# Document passage

──────

Facts about the Suez Canal

14 Super Facts About The Suez Canal

The Suez Canal is one of the world’s most impressive industrial achievements! This man-made waterway was built to connect the Mediterranean and the Red Sea, and creates the shortest naval route to Asia from Europe.

With the recent Suez blockage by the grounding of the cargo ship ‘Ever Given’, once more we are reminded of the importance of the world’s most heavily used shipping lane. And while you may already know some bits of information about this massive construction, here are 14 fun facts about the Suez Canal that you might find surprising…

1. The modern Suez Canal is young

Several manmade waterways once snaked their way across Egypt, and the modern Suez Canal is only the most recent one.

2. However, its predecessors are really ancient

According to ancient sources, the Egyptian Pharaoh Senusret III built an early canal linking the Red Sea and the Nile River around 1850 B.C.

The Pharaoh Necho II and the Persian conqueror Darius both began working on a similar project but then abandoned the work.

──────

# Listing
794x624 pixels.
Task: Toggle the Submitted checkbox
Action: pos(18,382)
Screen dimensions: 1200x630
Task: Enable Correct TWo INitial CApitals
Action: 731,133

──────

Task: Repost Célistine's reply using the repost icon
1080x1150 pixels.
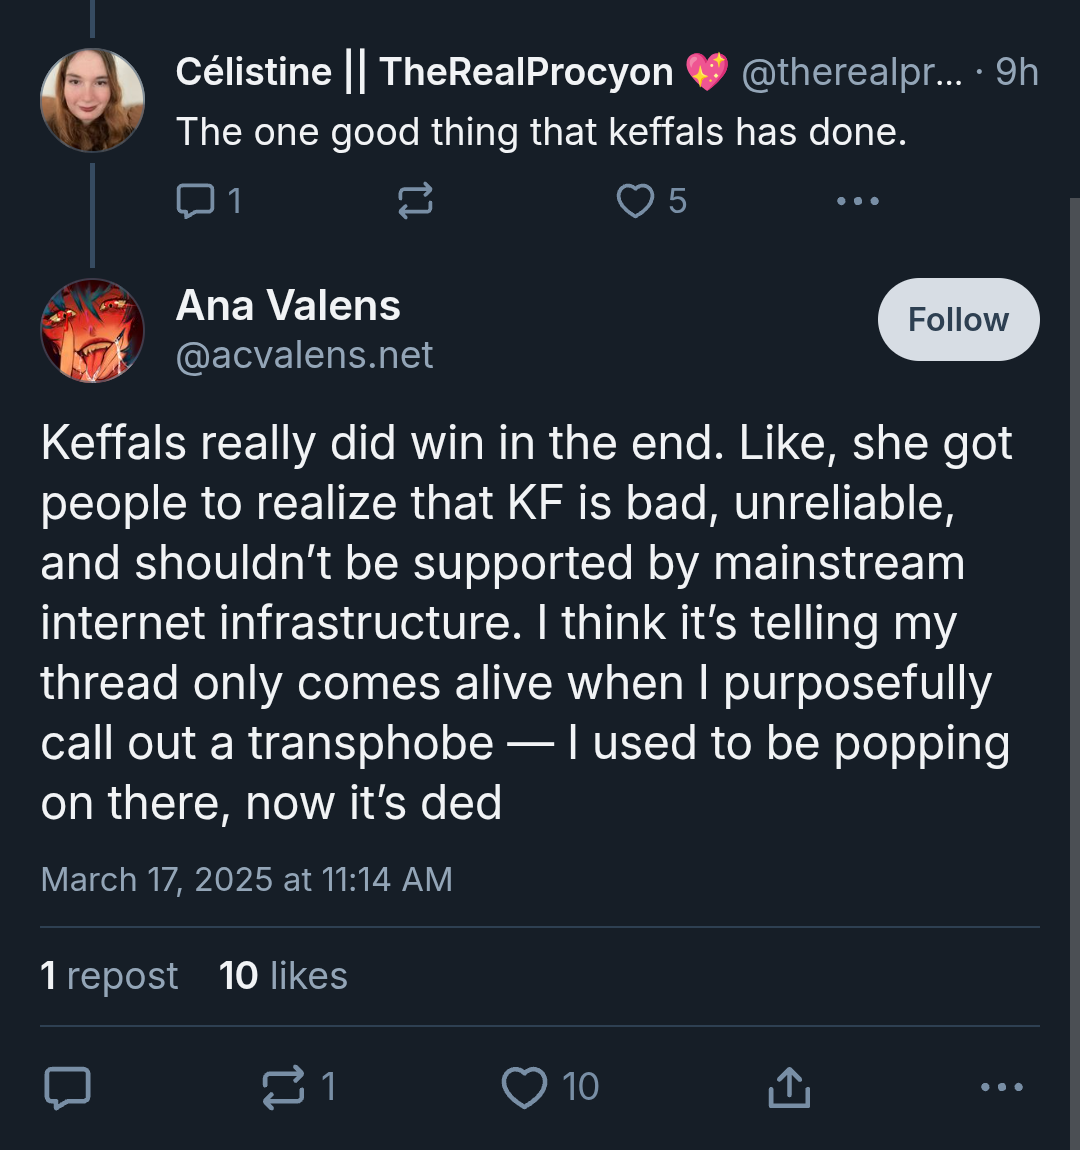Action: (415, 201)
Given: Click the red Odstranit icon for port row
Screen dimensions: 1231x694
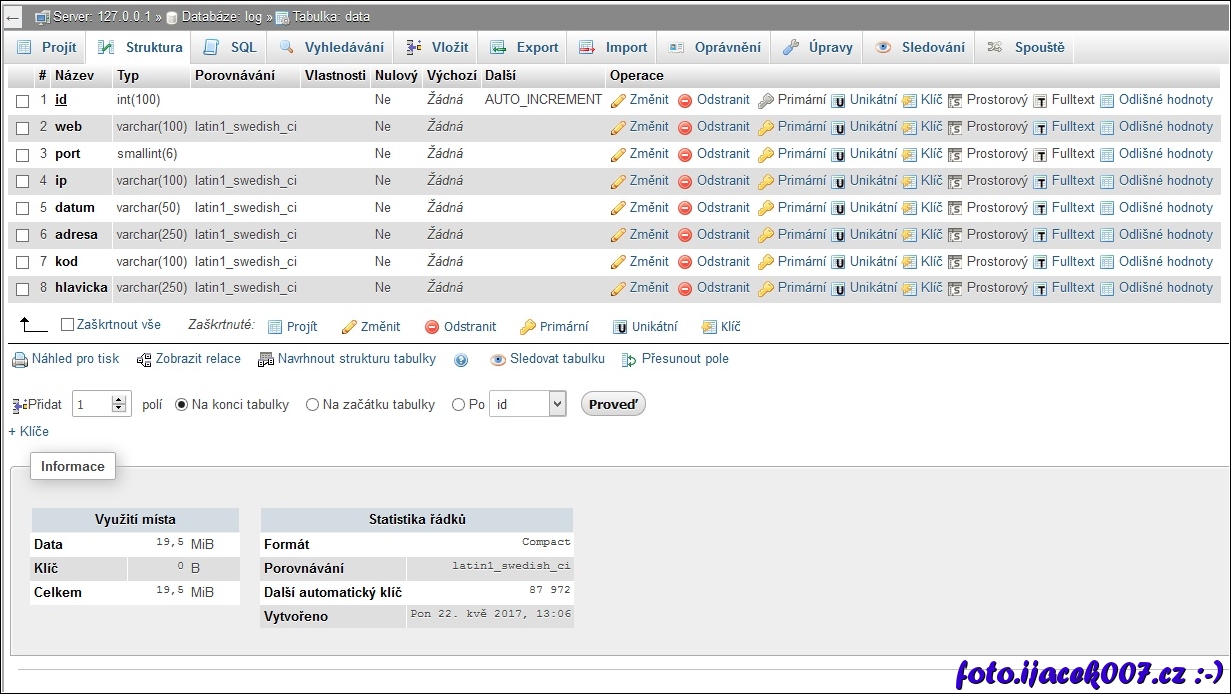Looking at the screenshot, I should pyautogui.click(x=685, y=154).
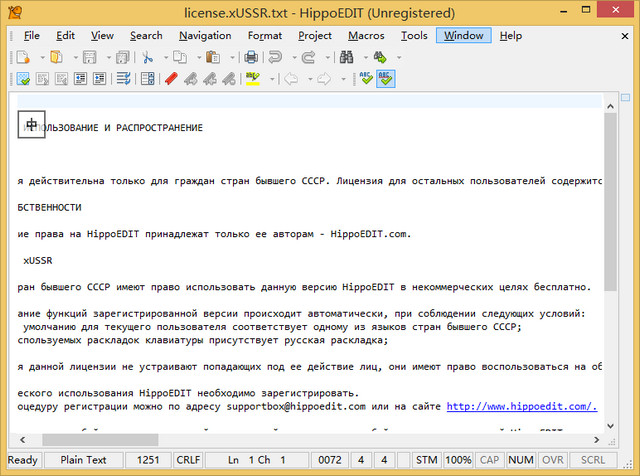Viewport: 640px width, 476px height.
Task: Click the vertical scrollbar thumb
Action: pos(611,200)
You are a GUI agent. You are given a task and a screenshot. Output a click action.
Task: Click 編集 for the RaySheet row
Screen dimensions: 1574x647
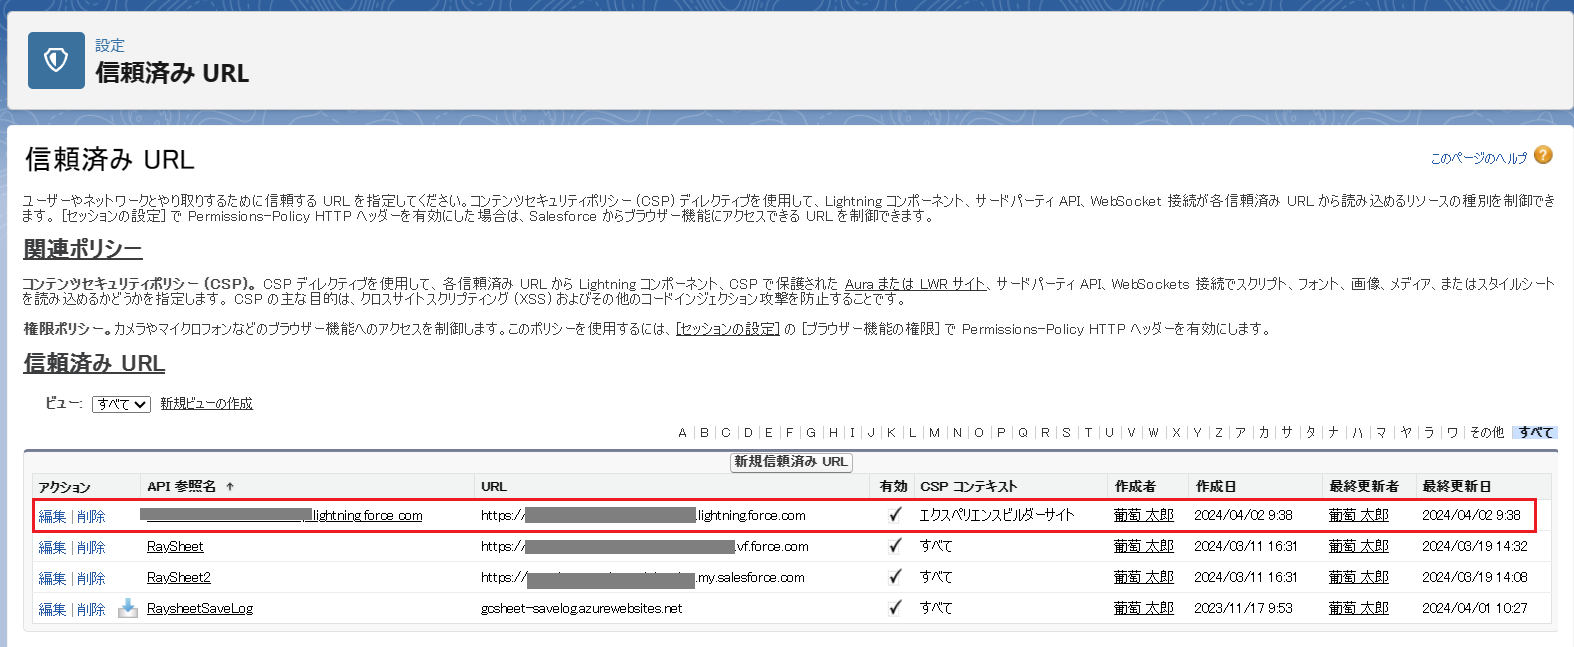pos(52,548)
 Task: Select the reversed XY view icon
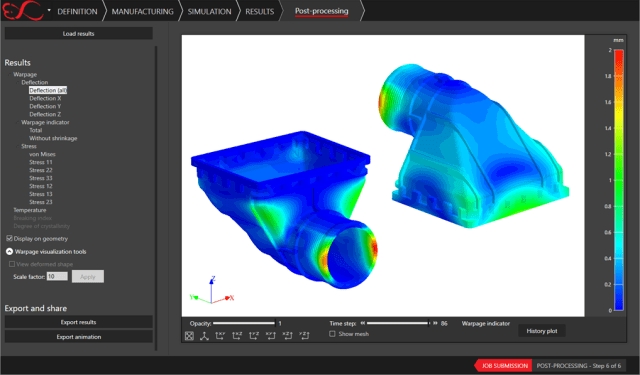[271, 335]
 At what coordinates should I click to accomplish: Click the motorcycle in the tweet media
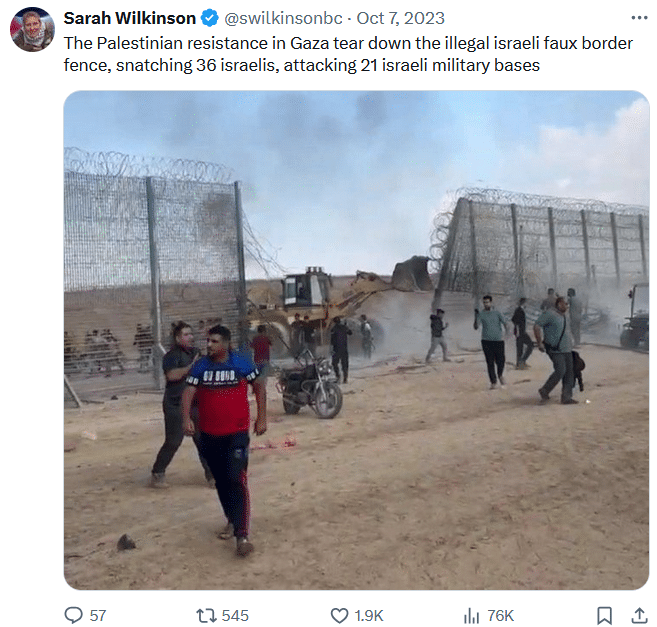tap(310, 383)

──────

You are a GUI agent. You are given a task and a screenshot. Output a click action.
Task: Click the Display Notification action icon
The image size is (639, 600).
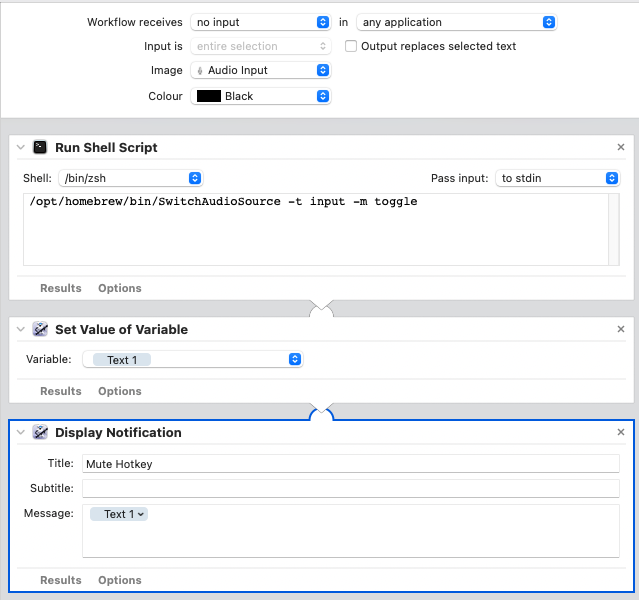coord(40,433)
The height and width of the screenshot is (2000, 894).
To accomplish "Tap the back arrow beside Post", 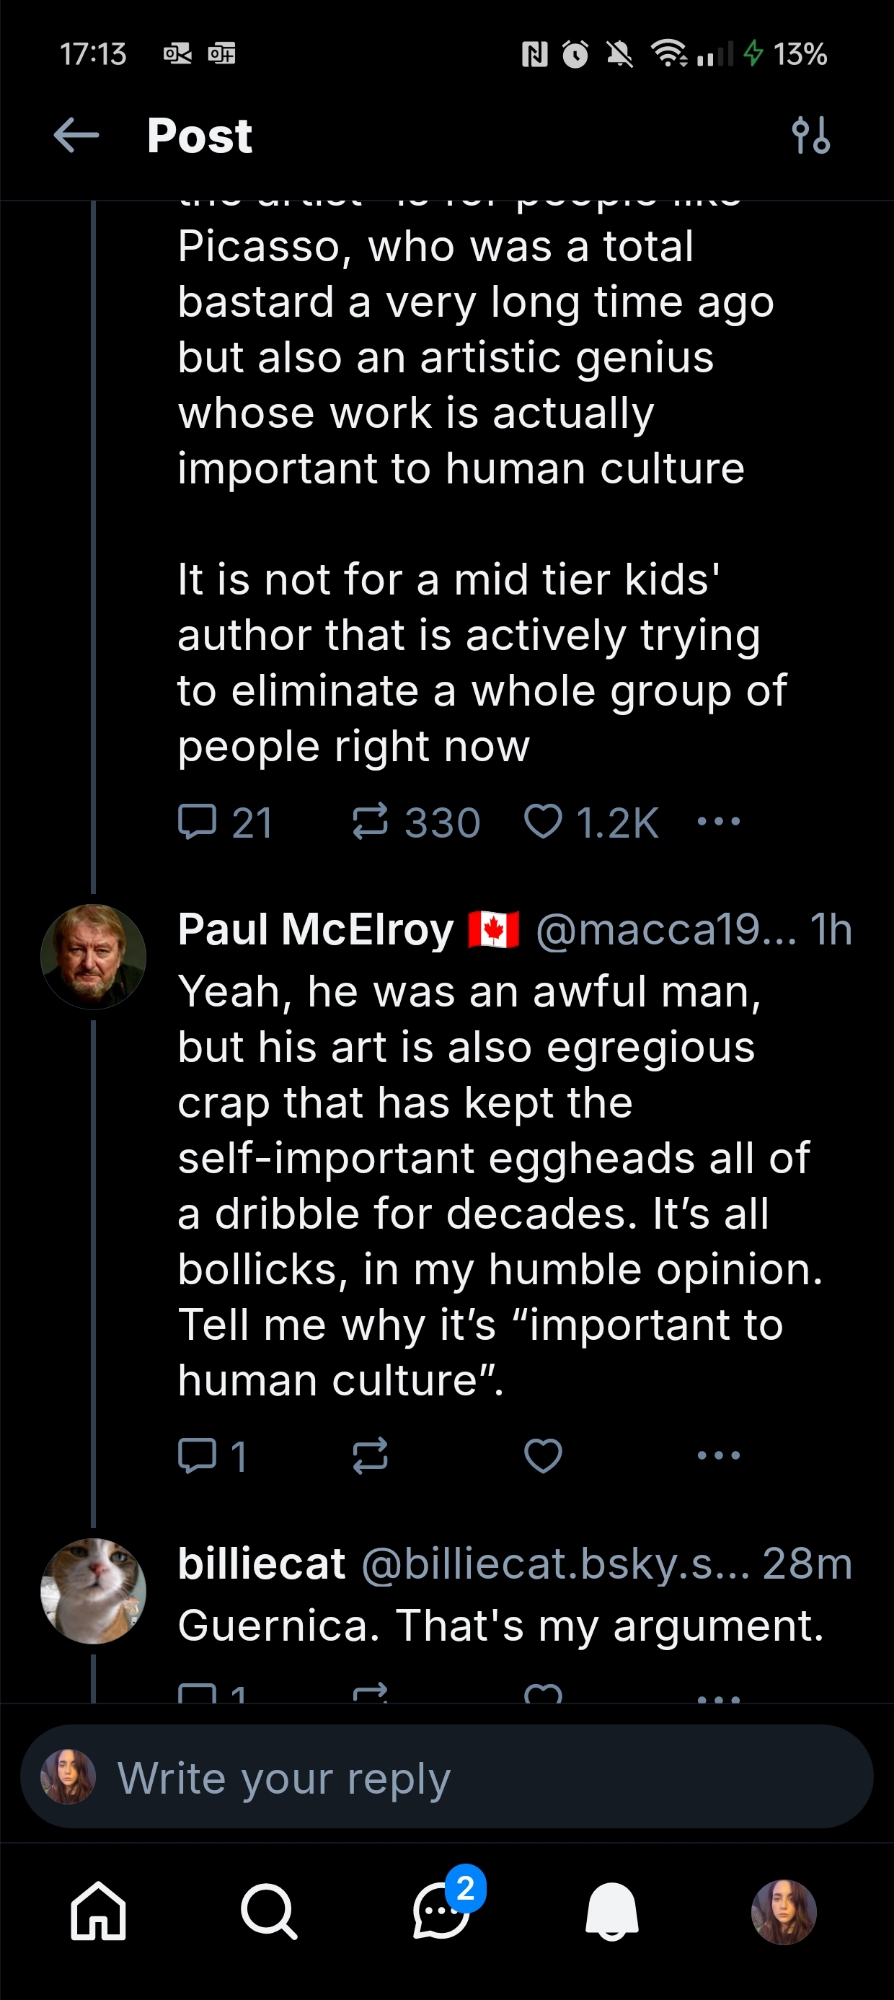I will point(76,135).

──────

# Instruction A
Shorten the paragraph in the Suez Canal article that begins "The Suez Canal is one of the world’s" to a single sentence that keeps its main facts.
# Instruction B
In the Suez Canal article, copy the text from "1. The modern" to "around 1850 B.C.", renaming "Senusret III" as "Sesostris III".

# Correct output A
The Suez Canal, a man-made waterway and a remarkable industrial feat, links the Mediterranean and the Red Sea and gives the shortest sea route from Europe to Asia.

# Correct output B
1. The modern Suez Canal is young

Several manmade waterways once snaked their way across Egypt, and the modern Suez Canal is only the most recent one.

2. However, its predecessors are really ancient

According to ancient sources, the Egyptian Pharaoh Sesostris III built an early canal linking the Red Sea and the Nile River around 1850 B.C.